Maike Joeres (HGW-Insel Riems / DE), Dr. med. vet. Pavlo Maksimov (HGW-Insel Riems / DE), Dr. rer. nat. Dirk Höper (HGW-Insel Riems / DE), Sten Calvelage (HGW-Insel Riems / DE), Mercedes Fernández-Escobar (Madrid / ES), Prof., Dr. Rafael Calero-Bernal (Madrid / ES), Prof., Dr. Bretislav Koudela (Brno / CZ), Prof., Dr. Radu Blaga (Maisons-Alfort / FR), Dr. Majda Globokar Vrhovec (Kornwestheim / DE), Dr. Kaya Stollberg (Berlin / DE), Dr. Nadja Bier (Berlin / DE), Prof., Dr. Smaro Sotiraki (Thessaloniki / GR), Dr. Jacek Sroka (Pulawy / PL), Dr. Weronika Piotrowska (Pulawy / PL), Prof., Dr. Petr Kodym (Prague / CZ), Dr. Walter Basso (Bern / CH), Prof. Dr. Franz J. Conraths (HGW-Insel Riems / DE), Prof., Dr. Aurélien Mercier (Limoges / FR), Lokman Galal (Limoges / FR), Prof., Dr. Marie-Laure Dardé (Limoges / FR), Anamaria Balea (Cluj-Napoca / RO), Dr. Furio Spano (Rome / IT), Prof., Dr. Simone Caccio (Rome / IT), Prof., Dr. Luis Miguel Ortega-Mora (Madrid / ES), Dr. Pikka Jokelainen (Copenhagen / DK), Dr. Gereon Schares (HGW-Insel Riems / DE)
Abstract text
Introduction
Toxoplasma gondii has a clonal population structure in Europe, where the type II clonal lineage prevails.
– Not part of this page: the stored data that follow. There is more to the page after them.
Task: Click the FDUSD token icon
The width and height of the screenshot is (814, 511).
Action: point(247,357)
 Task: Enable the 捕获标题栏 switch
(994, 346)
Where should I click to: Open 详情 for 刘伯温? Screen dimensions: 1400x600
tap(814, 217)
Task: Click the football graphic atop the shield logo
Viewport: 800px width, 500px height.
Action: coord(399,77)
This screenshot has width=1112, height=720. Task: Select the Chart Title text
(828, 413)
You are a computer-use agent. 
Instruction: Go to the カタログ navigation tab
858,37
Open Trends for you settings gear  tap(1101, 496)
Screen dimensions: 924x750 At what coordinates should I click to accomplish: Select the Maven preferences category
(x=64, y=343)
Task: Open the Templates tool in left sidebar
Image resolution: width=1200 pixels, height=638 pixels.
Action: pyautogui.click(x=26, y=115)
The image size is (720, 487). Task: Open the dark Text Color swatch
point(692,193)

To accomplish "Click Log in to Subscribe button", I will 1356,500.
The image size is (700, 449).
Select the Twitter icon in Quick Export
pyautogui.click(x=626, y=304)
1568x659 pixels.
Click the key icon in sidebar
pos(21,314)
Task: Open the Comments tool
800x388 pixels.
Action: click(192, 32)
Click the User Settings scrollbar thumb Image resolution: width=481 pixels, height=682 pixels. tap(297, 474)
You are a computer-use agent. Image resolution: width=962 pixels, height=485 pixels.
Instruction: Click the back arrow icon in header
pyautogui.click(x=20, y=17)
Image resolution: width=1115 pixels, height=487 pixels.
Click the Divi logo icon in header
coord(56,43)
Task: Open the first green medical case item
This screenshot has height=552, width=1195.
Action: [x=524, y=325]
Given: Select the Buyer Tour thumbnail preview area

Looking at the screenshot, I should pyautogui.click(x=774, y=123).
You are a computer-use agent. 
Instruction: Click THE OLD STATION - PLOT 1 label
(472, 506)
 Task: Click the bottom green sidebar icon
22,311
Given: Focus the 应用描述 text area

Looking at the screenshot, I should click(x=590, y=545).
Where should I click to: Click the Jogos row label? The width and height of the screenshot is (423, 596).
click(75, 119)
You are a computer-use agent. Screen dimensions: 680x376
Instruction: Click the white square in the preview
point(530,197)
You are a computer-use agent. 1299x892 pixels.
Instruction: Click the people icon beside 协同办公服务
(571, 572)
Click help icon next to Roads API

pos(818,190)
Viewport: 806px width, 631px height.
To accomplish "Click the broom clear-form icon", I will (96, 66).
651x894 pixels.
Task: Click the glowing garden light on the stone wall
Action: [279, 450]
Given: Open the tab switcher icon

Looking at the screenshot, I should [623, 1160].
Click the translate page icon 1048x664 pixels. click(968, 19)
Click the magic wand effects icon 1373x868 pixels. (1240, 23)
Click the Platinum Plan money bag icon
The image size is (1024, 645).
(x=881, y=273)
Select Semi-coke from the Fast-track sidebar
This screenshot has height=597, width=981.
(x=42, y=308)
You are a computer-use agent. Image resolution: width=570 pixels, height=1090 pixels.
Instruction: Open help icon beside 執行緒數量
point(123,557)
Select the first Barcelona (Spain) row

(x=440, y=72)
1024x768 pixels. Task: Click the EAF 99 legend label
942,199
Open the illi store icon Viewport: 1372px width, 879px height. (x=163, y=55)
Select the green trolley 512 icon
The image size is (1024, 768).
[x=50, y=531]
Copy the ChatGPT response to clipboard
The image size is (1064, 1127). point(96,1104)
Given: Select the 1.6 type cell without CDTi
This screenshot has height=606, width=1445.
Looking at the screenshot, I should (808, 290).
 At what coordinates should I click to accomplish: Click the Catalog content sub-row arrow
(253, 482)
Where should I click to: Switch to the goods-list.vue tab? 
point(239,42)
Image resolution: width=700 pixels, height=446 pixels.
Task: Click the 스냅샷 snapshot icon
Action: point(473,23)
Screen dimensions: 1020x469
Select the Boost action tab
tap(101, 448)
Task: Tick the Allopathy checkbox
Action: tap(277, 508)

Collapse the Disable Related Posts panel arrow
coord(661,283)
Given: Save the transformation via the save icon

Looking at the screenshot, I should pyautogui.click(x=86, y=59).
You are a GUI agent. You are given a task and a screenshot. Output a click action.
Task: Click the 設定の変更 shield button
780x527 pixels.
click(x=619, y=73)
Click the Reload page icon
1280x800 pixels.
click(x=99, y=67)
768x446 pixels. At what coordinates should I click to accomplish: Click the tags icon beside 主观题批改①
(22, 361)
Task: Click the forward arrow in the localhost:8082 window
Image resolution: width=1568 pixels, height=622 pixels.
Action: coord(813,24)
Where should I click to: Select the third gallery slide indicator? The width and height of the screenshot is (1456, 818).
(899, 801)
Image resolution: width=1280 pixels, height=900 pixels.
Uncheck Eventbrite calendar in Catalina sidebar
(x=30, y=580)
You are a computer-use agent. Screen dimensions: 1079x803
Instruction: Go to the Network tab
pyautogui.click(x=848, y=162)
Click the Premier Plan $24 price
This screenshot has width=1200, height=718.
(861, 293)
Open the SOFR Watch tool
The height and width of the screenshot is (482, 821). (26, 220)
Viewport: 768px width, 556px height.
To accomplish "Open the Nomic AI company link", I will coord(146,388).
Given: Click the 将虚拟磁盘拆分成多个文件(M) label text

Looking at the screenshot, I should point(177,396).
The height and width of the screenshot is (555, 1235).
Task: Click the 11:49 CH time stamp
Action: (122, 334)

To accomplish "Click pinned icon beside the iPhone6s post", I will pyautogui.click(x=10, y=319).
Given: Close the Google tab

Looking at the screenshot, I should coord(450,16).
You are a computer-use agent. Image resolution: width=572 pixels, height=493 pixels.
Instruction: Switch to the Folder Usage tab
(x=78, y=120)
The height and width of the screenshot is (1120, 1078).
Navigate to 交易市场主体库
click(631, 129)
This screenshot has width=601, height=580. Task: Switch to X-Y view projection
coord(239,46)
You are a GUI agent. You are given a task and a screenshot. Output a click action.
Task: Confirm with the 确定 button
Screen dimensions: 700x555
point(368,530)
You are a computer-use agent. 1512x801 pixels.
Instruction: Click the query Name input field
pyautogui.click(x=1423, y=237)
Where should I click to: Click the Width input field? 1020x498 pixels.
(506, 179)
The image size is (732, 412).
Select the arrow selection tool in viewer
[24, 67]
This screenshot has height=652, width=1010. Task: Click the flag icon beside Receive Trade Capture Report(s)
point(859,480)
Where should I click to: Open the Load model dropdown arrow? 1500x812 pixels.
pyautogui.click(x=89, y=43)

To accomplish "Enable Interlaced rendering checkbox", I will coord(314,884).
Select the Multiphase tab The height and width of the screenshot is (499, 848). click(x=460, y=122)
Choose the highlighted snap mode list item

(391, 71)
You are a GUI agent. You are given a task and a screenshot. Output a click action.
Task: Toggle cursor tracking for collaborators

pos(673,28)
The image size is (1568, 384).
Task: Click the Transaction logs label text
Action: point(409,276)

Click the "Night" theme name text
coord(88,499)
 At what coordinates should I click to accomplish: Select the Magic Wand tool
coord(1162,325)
A genotyping method based on 15 microsatellite (MS) regions represents the current reference standard.
Objectives
We aimed to establish a highly discriminatory next-generation sequencing (NGS)-based typing method for T. gondii to differentiate closely-related type II strains, to trace back infection sources and monitor for recombinant and emerging T. gondii strains.
Materials & methods
Toxoplasma gondii field isolates (n=110) were collected from different parts of Europe and assessed by whole genome sequencing (WGS). In comparison to ME49 (a type II reference), different highly polymorphic regions (HPRs) were identified, showing a considerable number of single nucleotide polymorphisms (SNPs). After confirmation by Sanger sequencing, 18 HPRs were used to design a primer panel for multiplex PCR in order to establish a multilocus Ion AmpliSeq-based typing method. The isolates analysed by WGS were typed with the novel method, and the sensitivity of the method was tested with serially diluted reference DNA samples.
Results
Type I, II and III clonal lineages were clearly separated by the 18 HPR Ion AmpliSeq typing technique. Two recombinant strains were correctly identified as type II x III strains. Among the type II strains, the method could differentiate a larger number of haplotypes compared to MS typing. The numbers and identities of SNPs were identical in outbreak isolates, indicating a common source. Furthermore, almost all SNPs identified by the method corresponded to those that were expected based on WGS. By testing serially diluted DNA samples, the technique exhibited similar analytical sensitivity as MS typing.
Conclusion
The results of our study show that reliable typing of T. gondii strains using an NGS-based multilocus typing method is feasible. The developed 18 HPR-based Ion AmpliSeq method has a high typing resolution, which appears promising for tracing infection sources in outbreaks and for detecting recombinant strains.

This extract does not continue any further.